BEGIN
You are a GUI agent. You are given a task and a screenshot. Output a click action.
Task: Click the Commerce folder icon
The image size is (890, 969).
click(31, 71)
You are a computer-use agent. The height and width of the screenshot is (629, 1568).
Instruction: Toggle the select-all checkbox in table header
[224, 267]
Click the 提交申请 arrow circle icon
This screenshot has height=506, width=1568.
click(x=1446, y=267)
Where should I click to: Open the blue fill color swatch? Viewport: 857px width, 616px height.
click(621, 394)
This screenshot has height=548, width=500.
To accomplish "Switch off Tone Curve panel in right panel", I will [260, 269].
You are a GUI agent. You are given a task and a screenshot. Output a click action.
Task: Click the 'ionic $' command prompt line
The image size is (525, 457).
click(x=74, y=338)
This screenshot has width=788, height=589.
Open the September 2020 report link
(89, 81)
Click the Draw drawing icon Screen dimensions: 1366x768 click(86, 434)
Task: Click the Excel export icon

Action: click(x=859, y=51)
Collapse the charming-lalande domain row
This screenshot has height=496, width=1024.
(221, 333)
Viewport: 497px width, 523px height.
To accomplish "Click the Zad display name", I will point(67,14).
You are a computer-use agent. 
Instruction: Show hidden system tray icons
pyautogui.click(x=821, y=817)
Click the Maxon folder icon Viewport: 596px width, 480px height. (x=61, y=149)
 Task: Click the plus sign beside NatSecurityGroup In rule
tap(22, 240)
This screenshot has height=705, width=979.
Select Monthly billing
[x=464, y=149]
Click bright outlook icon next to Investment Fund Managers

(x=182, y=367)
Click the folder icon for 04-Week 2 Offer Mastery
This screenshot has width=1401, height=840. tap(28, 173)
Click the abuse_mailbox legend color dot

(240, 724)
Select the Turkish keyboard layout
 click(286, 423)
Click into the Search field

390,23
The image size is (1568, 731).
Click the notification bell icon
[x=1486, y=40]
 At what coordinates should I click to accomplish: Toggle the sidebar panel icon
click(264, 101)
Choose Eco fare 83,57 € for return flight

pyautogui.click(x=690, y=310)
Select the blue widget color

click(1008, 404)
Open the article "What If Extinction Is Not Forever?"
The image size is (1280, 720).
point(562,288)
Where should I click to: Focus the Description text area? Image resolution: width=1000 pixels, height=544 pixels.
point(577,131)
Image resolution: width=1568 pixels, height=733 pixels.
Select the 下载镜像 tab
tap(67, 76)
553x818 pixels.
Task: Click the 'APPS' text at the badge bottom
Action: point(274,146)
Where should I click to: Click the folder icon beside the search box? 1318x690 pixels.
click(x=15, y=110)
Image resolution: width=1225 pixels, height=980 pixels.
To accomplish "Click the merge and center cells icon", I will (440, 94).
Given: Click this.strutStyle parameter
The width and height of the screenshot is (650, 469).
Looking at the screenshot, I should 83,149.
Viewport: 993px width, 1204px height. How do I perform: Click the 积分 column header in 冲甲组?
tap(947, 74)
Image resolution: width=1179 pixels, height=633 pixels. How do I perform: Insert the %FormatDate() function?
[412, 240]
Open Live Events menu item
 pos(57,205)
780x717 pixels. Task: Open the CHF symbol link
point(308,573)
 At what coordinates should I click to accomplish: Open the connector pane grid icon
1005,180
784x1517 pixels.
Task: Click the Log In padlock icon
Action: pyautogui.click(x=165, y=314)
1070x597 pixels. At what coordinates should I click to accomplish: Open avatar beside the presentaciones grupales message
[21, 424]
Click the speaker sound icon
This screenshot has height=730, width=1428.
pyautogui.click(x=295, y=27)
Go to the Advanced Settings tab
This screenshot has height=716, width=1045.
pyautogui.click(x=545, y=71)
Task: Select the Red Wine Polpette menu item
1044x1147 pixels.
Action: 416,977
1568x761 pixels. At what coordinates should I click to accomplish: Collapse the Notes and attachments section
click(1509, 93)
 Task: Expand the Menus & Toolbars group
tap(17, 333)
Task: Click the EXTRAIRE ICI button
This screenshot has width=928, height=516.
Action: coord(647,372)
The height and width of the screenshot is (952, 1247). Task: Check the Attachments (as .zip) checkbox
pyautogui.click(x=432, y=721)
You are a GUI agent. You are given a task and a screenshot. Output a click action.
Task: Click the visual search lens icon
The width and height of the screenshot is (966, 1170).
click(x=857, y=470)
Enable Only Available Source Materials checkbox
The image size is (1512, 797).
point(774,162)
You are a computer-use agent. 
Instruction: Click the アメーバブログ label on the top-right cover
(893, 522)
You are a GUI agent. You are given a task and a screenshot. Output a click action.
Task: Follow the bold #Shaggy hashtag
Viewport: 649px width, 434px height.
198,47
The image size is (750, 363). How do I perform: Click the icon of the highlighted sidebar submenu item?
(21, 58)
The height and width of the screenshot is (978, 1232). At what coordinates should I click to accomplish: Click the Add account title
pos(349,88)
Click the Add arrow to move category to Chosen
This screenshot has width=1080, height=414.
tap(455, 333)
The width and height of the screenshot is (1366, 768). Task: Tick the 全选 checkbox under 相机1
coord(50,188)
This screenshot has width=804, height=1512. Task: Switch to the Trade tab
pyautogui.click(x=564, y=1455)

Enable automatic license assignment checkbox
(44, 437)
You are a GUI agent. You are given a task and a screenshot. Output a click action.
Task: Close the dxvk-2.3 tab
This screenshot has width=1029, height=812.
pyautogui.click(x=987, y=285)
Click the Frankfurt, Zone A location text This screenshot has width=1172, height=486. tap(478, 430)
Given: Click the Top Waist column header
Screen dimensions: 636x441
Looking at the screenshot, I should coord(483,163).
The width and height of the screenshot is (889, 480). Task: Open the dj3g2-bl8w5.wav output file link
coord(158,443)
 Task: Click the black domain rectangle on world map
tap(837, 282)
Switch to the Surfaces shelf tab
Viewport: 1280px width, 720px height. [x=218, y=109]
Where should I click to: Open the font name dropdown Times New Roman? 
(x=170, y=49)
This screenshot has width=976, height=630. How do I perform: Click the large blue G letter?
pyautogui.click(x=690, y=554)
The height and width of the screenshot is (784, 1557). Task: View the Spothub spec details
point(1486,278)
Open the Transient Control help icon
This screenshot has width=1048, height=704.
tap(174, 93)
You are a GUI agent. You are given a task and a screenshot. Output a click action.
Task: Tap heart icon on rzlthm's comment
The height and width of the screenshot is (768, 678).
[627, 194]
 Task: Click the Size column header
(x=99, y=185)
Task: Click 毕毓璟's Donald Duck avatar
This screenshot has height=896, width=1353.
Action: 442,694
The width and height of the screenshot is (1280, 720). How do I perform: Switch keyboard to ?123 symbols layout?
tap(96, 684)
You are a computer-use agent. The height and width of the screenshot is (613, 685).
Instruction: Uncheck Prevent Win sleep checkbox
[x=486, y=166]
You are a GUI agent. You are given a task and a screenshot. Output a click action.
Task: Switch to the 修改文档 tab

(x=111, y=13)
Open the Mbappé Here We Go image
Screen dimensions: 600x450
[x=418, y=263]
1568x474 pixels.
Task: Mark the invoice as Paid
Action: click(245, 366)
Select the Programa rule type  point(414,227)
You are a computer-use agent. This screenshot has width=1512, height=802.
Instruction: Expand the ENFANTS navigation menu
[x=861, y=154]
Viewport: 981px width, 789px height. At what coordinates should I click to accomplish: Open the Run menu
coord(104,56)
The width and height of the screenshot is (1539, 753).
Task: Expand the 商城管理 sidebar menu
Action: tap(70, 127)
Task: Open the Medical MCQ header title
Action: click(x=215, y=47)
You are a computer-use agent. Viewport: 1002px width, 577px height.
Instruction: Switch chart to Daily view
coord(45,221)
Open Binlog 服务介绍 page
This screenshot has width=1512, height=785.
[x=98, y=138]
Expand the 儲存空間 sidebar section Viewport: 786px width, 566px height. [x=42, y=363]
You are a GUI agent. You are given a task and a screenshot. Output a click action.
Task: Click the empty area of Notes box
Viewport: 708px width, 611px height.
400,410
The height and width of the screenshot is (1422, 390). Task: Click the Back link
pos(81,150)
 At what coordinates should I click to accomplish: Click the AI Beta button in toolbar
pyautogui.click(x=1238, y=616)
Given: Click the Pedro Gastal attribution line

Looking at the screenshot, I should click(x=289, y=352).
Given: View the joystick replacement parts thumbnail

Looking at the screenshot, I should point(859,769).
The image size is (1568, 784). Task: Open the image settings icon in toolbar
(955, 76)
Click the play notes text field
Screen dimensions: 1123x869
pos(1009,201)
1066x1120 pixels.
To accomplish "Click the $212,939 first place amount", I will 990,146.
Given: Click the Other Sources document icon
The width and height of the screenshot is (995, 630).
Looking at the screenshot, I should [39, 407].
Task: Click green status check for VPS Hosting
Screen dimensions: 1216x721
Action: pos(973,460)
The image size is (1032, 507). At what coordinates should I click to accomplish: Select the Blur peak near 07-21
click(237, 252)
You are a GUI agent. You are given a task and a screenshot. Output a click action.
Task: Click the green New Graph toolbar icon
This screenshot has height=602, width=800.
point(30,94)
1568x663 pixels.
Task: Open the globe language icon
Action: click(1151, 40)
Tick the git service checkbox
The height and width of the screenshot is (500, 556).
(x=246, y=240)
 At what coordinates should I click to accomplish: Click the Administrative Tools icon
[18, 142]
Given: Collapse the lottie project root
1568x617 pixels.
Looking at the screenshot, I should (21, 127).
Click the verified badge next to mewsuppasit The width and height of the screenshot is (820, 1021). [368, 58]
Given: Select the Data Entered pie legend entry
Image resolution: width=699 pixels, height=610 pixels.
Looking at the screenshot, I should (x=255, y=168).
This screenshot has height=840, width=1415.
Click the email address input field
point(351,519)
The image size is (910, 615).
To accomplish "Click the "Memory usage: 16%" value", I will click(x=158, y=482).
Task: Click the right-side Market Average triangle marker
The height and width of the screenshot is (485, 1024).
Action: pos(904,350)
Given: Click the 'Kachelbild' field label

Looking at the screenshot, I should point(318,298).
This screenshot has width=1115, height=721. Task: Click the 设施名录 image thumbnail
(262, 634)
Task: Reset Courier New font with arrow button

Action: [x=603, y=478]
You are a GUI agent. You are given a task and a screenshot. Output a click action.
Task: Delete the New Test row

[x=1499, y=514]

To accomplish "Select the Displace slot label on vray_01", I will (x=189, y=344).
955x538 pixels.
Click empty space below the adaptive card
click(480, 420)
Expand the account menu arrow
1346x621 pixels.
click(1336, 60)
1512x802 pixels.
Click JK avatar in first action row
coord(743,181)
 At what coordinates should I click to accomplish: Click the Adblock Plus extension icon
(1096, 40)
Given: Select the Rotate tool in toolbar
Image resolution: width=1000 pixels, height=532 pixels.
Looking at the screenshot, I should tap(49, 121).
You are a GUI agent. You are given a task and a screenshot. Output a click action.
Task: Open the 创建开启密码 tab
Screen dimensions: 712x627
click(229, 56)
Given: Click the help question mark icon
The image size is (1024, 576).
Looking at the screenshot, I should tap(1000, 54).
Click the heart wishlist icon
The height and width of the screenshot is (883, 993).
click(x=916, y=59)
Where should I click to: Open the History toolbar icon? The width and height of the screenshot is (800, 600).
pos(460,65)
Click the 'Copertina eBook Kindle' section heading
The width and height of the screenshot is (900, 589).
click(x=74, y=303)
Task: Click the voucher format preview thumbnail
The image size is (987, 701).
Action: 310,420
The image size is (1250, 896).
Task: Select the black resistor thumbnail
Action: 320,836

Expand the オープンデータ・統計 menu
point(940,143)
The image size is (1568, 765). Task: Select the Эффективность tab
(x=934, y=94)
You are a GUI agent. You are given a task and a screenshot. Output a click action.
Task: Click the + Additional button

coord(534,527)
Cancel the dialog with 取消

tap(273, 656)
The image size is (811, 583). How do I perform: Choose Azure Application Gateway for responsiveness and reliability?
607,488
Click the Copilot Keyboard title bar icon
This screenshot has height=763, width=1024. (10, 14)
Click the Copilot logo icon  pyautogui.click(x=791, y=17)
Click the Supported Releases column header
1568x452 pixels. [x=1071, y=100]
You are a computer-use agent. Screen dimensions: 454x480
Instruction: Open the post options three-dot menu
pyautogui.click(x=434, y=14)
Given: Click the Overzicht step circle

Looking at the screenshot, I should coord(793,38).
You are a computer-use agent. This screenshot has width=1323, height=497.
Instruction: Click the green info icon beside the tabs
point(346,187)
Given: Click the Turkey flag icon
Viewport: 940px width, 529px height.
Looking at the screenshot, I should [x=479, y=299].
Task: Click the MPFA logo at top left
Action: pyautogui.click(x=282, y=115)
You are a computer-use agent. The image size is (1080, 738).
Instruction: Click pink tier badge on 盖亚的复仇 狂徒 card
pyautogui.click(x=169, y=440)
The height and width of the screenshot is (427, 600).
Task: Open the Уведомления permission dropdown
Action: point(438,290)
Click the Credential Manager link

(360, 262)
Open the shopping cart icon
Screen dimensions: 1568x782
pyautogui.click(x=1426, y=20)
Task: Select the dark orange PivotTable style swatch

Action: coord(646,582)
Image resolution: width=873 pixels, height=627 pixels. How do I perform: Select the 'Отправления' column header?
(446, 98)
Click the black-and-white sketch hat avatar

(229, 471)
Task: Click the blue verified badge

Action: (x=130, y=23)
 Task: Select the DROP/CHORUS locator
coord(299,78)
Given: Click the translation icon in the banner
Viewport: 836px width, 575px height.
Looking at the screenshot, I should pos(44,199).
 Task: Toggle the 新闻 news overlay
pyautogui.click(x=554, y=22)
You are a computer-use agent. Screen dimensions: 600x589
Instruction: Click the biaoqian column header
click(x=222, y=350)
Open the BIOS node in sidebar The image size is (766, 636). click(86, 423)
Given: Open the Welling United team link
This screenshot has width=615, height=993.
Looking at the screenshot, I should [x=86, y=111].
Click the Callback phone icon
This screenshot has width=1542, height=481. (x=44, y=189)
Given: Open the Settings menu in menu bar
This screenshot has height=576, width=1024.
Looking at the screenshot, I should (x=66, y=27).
END
PROMPT:
Filter the entries and copy out every line with the word "computer".

RESPONSE BELOW:
You are a computer-use agent. The height and width of the screenshot is (629, 1568).
You are a computer-use agent. 
You are a computer-use agent. 
You are a computer-use agent. The height and width of the screenshot is (613, 685).
You are a computer-use agent. This screenshot has width=1512, height=802.
You are a computer-use agent. Viewport: 1002px width, 577px height.
You are a computer-use agent. Screen dimensions: 454x480
You are a computer-use agent. This screenshot has width=1323, height=497.
You are a computer-use agent. The image size is (1080, 738).
You are a computer-use agent. Screen dimensions: 600x589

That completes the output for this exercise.